◆ **STATED GOAL A**
In the vDPA patch discussion, rewrite everything from "On 23.2.2021 13.50, Xie" down to "to the vaddr?", replacing "vDPA device" with "vDPA hardware".
◆ **STATED GOAL B**
In the vDPA patch discussion, what is passed along as an opaque pointer?
◆ **STATED GOAL C**
Carry on the vDPA patch discussion from where it stops.

─── DOCUMENT SECTION ───

Re: [RFC v4 05/11] vdpa: Support transferring virtual addressing during DMA mapping

[Date Prev][Date Next][Thread Prev][Thread Next][Date Index][Thread Index]

 





On 23.2.2021 13.50, Xie Yongji wrote:
This patch introduces an attribute for vDPA device to indicate
whether virtual address can be used. If vDPA device driver set
it, vhost-vdpa bus driver will not pin user page and transfer
userspace virtual address instead of physical address during
DMA mapping. And corresponding vma->vm_file and offset will be
also passed as an opaque pointer.

In the virtual addressing case, who is then responsible for the pinning or even mapping physical pages to the vaddr?

─── AVAILABLE DATA ───

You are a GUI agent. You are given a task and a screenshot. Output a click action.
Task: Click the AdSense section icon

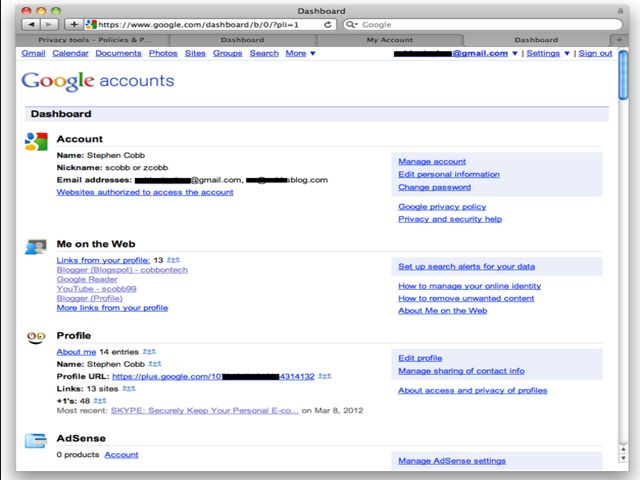coord(36,441)
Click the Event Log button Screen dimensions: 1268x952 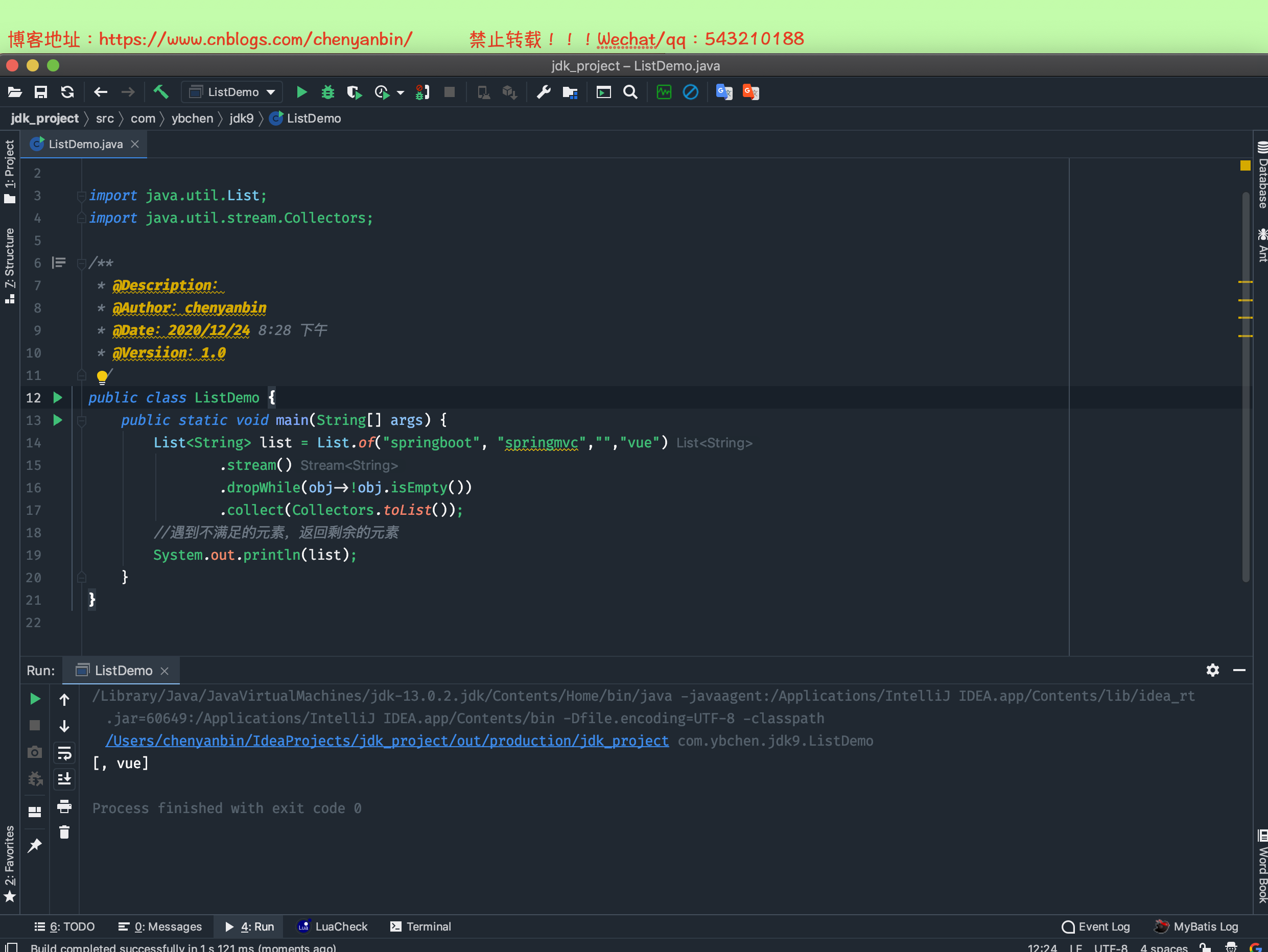1095,926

───

◆ **FINAL RESULT A**
On 23.2.2021 13.50, Xie Yongji wrote:
This patch introduces an attribute for vDPA hardware to indicate
whether virtual address can be used. If vDPA hardware driver set
it, vhost-vdpa bus driver will not pin user page and transfer
userspace virtual address instead of physical address during
DMA mapping. And corresponding vma->vm_file and offset will be
also passed as an opaque pointer.

In the virtual addressing case, who is then responsible for the pinning or even mapping physical pages to the vaddr?

◆ **FINAL RESULT B**
The corresponding vma->vm_file and offset.

◆ **FINAL RESULT C**
Suggested-by: Jason Wang <jasowang@xxxxxxxxxx>
Signed-off-by: Xie Yongji <xieyongji@xxxxxxxxxxxxx>
---
  drivers/vdpa/ifcvf/ifcvf_main.c   |   2 +-
  drivers/vdpa/mlx5/net/mlx5_vnet.c |   2 +-
  drivers/vdpa/vdpa.c               |   9 +++-
  drivers/vdpa/vdpa_sim/vdpa_sim.c  |   2 +-
  drivers/vhost/vdpa.c              | 104 +++++++++++++++++++++++++++++++-------
  include/linux/vdpa.h              |  20 ++++++--
  6 files changed, 113 insertions(+), 26 deletions(-)

diff --git a/drivers/vdpa/ifcvf/ifcvf_main.c b/drivers/vdpa/ifcvf/ifcvf_main.c
index 7c8bbfcf6c3e..228b9f920fea 100644
--- a/drivers/vdpa/ifcvf/ifcvf_main.c
+++ b/drivers/vdpa/ifcvf/ifcvf_main.c
@@ -432,7 +432,7 @@ static int ifcvf_probe(struct pci_dev *pdev, const struct pci_device_id *id)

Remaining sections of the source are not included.